To be fair, that solves pretty much all problems, though
Here's the way I could foresee such a line being structured: a heavy, Maginot-esque superfortification on the national border, backed up by number of fast response mobile units able to rush towards any breach in the defense wall and close it before the attacker can properly exploit it, as well as to relieve any sections of the wall that are under serious attack. Concealed, ground level AA posts are spread across the lines, equipped with quick firing autocannons (37 to 40mm) to protect against low flying bombers that would have the accuracy to hit turret and bunker roofs, which themselves would either be reinforced to better resist direct attack or concealed with a sheet of grassed earth over the top to make them nigh impossible to spot from the air. As technology progresses, this line would first be upgraded with radar posts to provide early warning of enemy air attacks, then SAM sites to replace ballistic AA, then culminating with something akin to the Israeli Iron Dome for shooting down missile strikes and protecting any exposed vulnerabilities in the line itself.

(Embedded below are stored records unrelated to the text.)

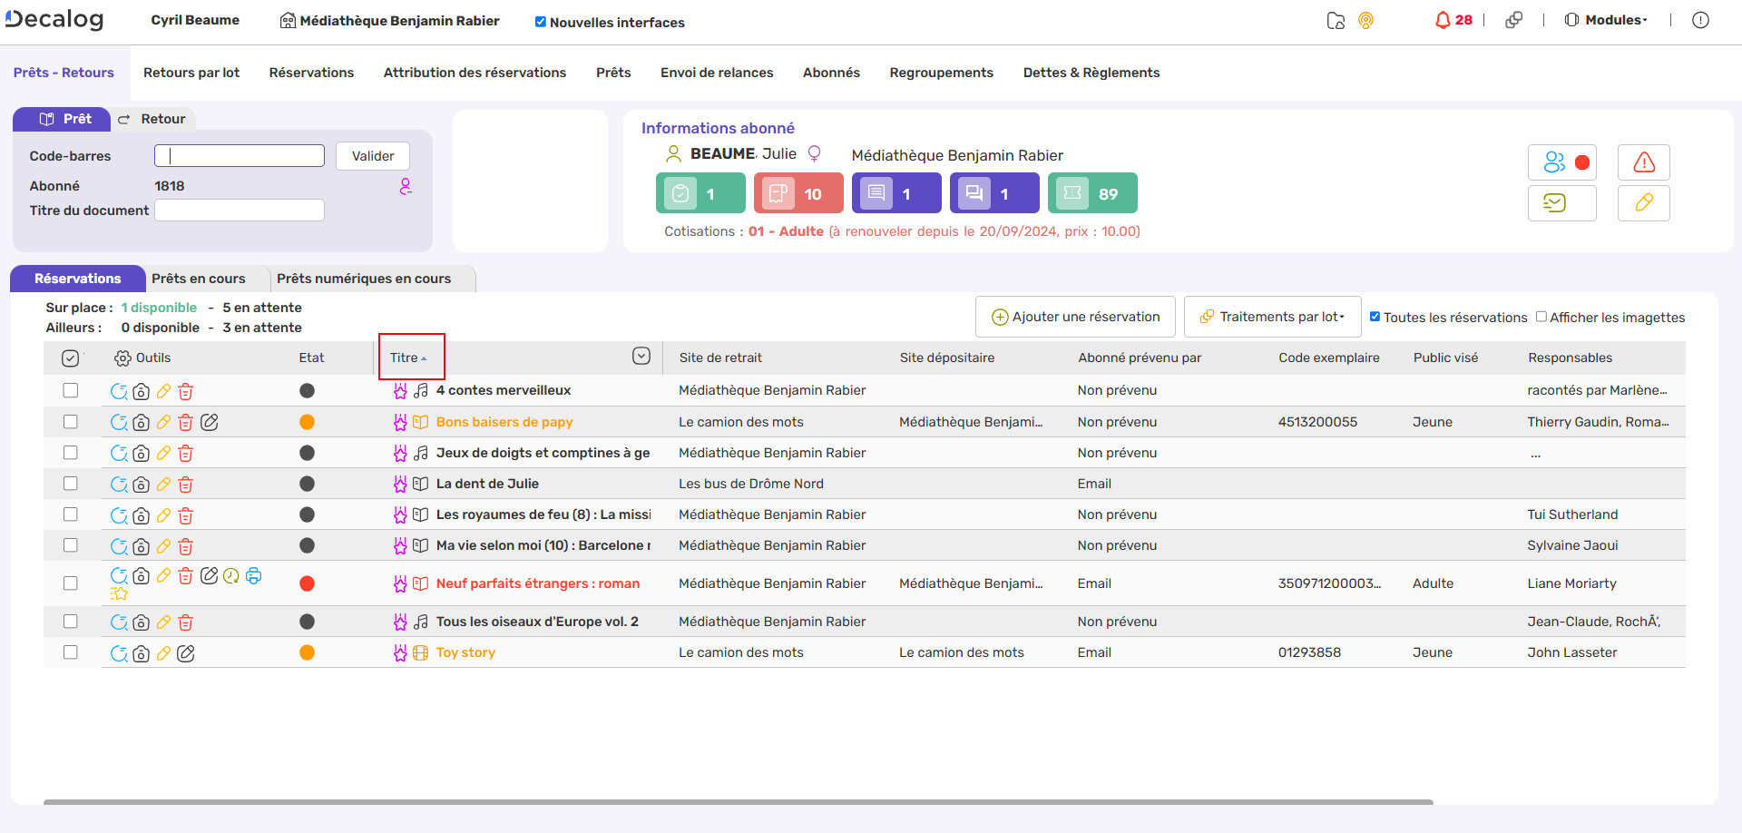Open the column options chevron in the table header
This screenshot has height=833, width=1742.
point(641,357)
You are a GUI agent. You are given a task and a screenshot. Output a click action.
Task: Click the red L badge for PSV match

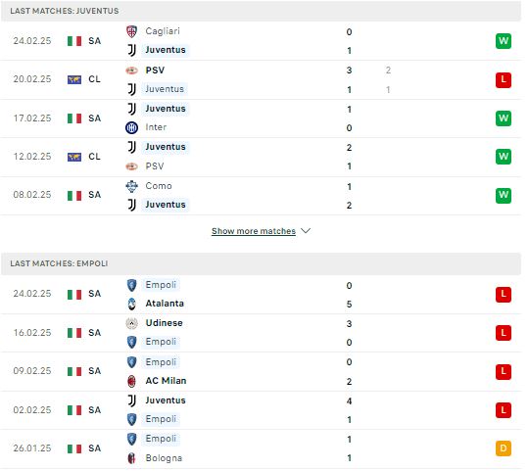(x=504, y=80)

That creates a line that modern technology is more or less incapable of breaching without escalating to nuclear weapons as you're facing one of the following situations:
a) You can't actually find the target because it is concealed, so you can't attack it in the first place.
b) You can't use artillery to snipe the defense posts, because the defender has similar guns and has the benefit of being able to encase them in fixed positions, whereas the attacker has to bring them up...with all the engineering problems that entails.
c) You can't use aircraft to bomb out the defense positions because of a combination of point A and the amount of ground fire that they can receive...and even then, airstrikes are going to be of limited effectiveness as there is a serious limit on the amount of explosives a plane can carry before you need to spend months designing an entirely new airplane and retooling the production line to build it in numbers, whereas it is much, much easier to just reinforce the bunker wall itself...and where said modifications to make the plane better suited for taking out said positions in the first place is going to render them even more vulnerable to interception.
d) You can't use missiles to bomb out the defense positions either, because the ground base on the defender's side would be able to shoot down the cruise missile before it reached its destination, and being themselves in a fixed position, would be able to have enough ammunition on hand to intercept an entire barrage of fire without too much difficulty, protecting the static positions from easy destruction.
e) A nuclear attack on the line would likely be met with one in kind upon the attacker, meaning...well, bad things all around. At least they'll have bunkers to keep the fallout away, though.
You'd need a
radically different political climate to get this stuff built, though, and quite a bit of cash to build the wall up in the first place. Armies have the benefit of being able to, y'know, go on the attack. Concrete bunkers aren't nearly that good at attacking as they are at defending
Still a fun thought experiment to be sure!